They were also told that the experiment was not to be regarded as an alternative to any medical or other treatment and informed about the FORUM, a free and anonymous point of exchange of ideas to be used to analyse participants’ responses [39], enabling participants to write their feelings anonymously, their issues as well as their remarks and questions. Before starting the experience, candidates had to read and sign the protocol. Once the study is over, they have to bring back the sensors to INSEAD and so getting a financial compensation for their effort during this trial (Figure 6)

Figure 6. The description of the experimentation protocol

  1. Subjects

Before recruitment began, the intention was to have a population similar to the French population described by the INSEE; 23 men and 22 women. However, recruiting people depends on their flexibility, motivation, availability and eligibility.  The trial duration was 4 to 5 months during which 53 participants took part wearing the devices for 15 days each. Candidates were from different socio-professional categories, different levels of study and age category. In this section, some statistical results of the population are presented and participant feedback.

As the graph shows (Figure 7) almost 40% of our population are healthy people with no cardiovascular disease who are aged over 40 years. Recruiting men for this study was not a simple task.

Fig. 7.   Age Categories

The final population is composed of ¾ women and ¼ men.
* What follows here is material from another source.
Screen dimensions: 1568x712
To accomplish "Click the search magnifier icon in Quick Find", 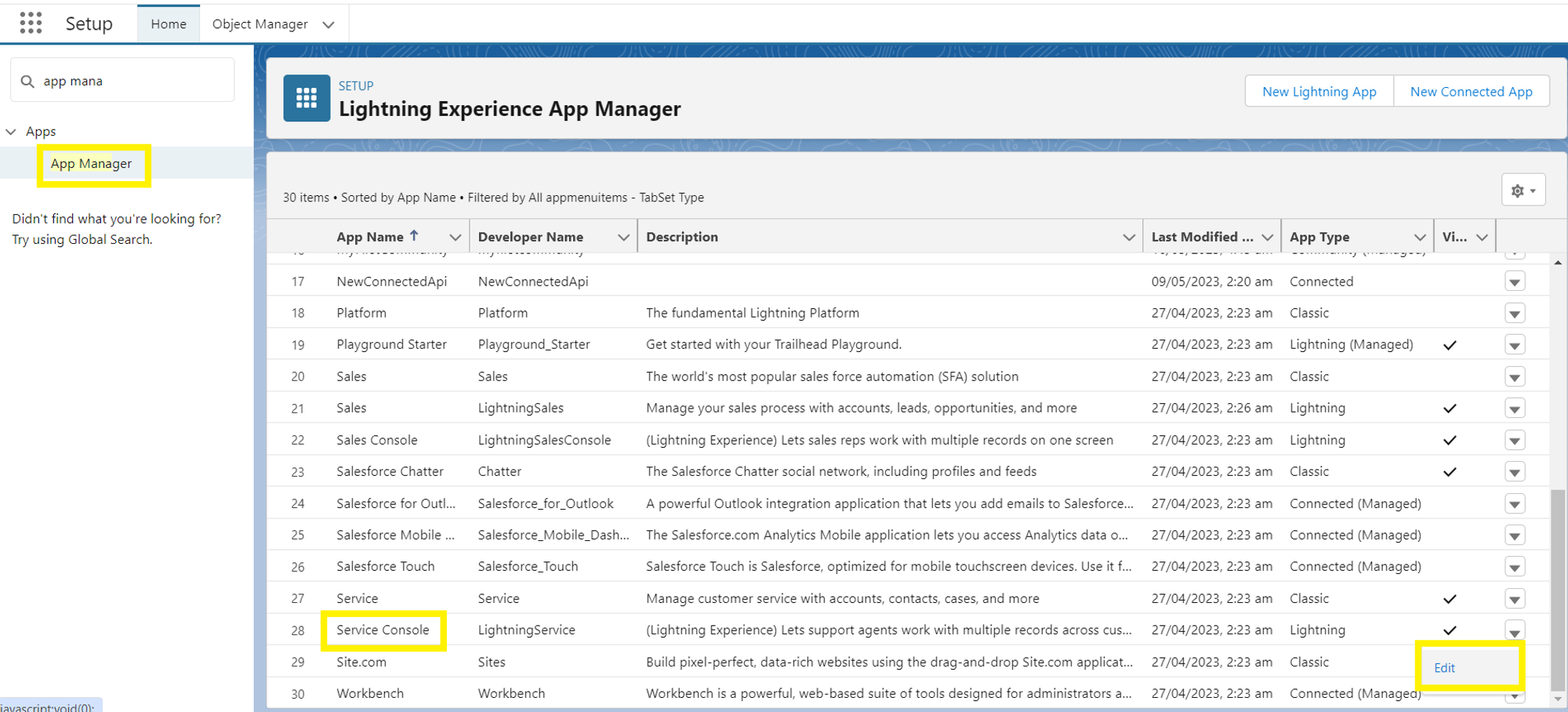I will click(x=27, y=82).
Obtaining certain variables during sensor initialisation enabled the comparison of the participants’ measurements.  The Body Mass Index (BMI) is calculated as follows: BMI = mass / height^2. The interpretation is as follows:

  • If BMI <= 18.5 : the participant is in underweight area
  • 18.5 <BMI <= 25 : the participant is in a normal weight area
  • 25 <BMI <= 30  : the participant is overweight
  • 30 <BMI <= 35  : the participant is in a moderate obesity area
  • 35 <BMI <= 40  : the participant is in a severe obesity area
  • 40 <IMC  : the participant is in an obesity morbid area

57% of participants have a normal weight with only 4% having morbid obesity (see Figure 8). 31% is the wear time validation for less than 40% of participants. This shows that participants were motivated to carry out the experiment

Fig. 8. Obesity Level

6. HRV and calibration phase

Heart rate variability is highly used for emotions analysis like anxiety, fear and specially stress. In fact, the HRV is described by several parameters and biomarkers. There are features that are calculated in the statistical domain, time serial domain and others are in the frequency domain. One powerful biomarkers for stress detection based on HRV analysis is the LF/HF ratio (Low frequency/ High frequency).
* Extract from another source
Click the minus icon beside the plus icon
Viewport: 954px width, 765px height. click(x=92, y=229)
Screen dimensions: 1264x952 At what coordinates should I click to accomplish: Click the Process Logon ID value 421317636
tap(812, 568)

The interpretation is based on two hypotheses: the ratio LF/HF must be interpreted. If its value is less than one it shows that the person is feeling relaxed, sleeping or just resting. Otherwise it means that the participant is carrying out a physical activity, running or feeling stressed

The first HRV analysis of recordings on Kubios, showed the confirmation or the two hypotheses mentioned above (Figure 9 and 10)

Fig. 9. Kubios HRV analysis that shows a participant doing a physical activity

Fig. 10.  Participant in rest condition (yoga class)

Before starting this experiment with the collaboration with INSEAD Sorbonne Université, a « blind test » was set up with the UTC member lab. The idea was to make sure that the equipment and sensors are connected and that they were friendly user.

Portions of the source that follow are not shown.